Ditulis dengan metodologi historis yang dibatasi kurun waktu tertentu, menjadikan buku ini memuat jawaban dari pertanyaan-pertanyaan historis sejenis. Seperti latar belakang pendirian penerbit Menara Kudus, orang-orang yang terlibat di dalamnya, serta strategi apa saja yang dilakukan hingga mampu mempertahankan usaha penerbitan bisa mencapai usia setengah abad, yakni sejak tahun 1952 hingga tahun 2005 (kurun waktu penelitian).

Pembaca bisa melihat alasan pilihan penerbit Menara Kudus untuk menerbitkan kitab dan buku-buku keislaman yang tentu saja tidak lepas dari kuatnya kultur santri dengan wajah Islam tradisionalis di daerah Kudus, juga banyaknya kiai di wilayah ini, seperti KH R Asnawi (1861-1959), KH Yahya Areif (1923-1997), KH Ma’ruf Asnawi, KH Ma’ruf Irsyad (1939-2010), KH Turaihan Adjhuri (1915-1999), KH Arwani Kudus (1905-1994), dan lain-lain.

Selain itu, pembaca juga diajak untuk melihat betapa kuat kultur kepenulisan pada masa awal di kalangan para kiai (khusunya di Jawa Tengah) dalam menghasilkan karya berupa kitab jenis pegon dan makna gandul Jawan. Buku ini juga menyebutkan karya-karya yang diterbitkan oleh penerbit Menara Kudus, meskipun tidak seluruhnya karena memang banyak sekali.

Beberapa kiai yang produktif dalam menulis kitab juga disebut, di antaranya KH Mustamir (Kajen), KH Ahmad Fauzan Zein Muhammad (Rembang), KH Muhammad Hammam Nashiruddin (Magelang), KH Bisri Mustofa (Rembang), KH Muhammad Azhari Hambali (Demak), KH Abi Muhammad Sholeh (Kajen, Pati), KH Muslih bin Abdurrohman (Mranggen, Semarang), dan KH Asrori Ahmad (Magelang), dan lain-lain.

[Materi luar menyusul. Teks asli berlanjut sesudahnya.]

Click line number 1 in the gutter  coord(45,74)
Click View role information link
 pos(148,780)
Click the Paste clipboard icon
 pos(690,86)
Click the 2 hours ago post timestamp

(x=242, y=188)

Penerbit Menara Kudus menjadi pioner bagi kaum Islam tradisionalis yang juga memanfaatkan media cetak untuk memenuhi kebutuhan keagamaan, baik di pondok pesantren maupun di luar pondok pesantren. Jika dahulu karya keislaman dipelajari dengan cara ditulis tangan dan dihafalkan, maka hadirnya produk percetakan menunjukkan bergesernya tradisi dari menghafal/tutur ke tradisi membaca. Di luar itu, sebagai santri kita juga bisa melihat lantas meneladani para kiai yang sesungguhnya telah lama mengajarkan betapa pentingnya berjuang lewat dunia kepenulisan.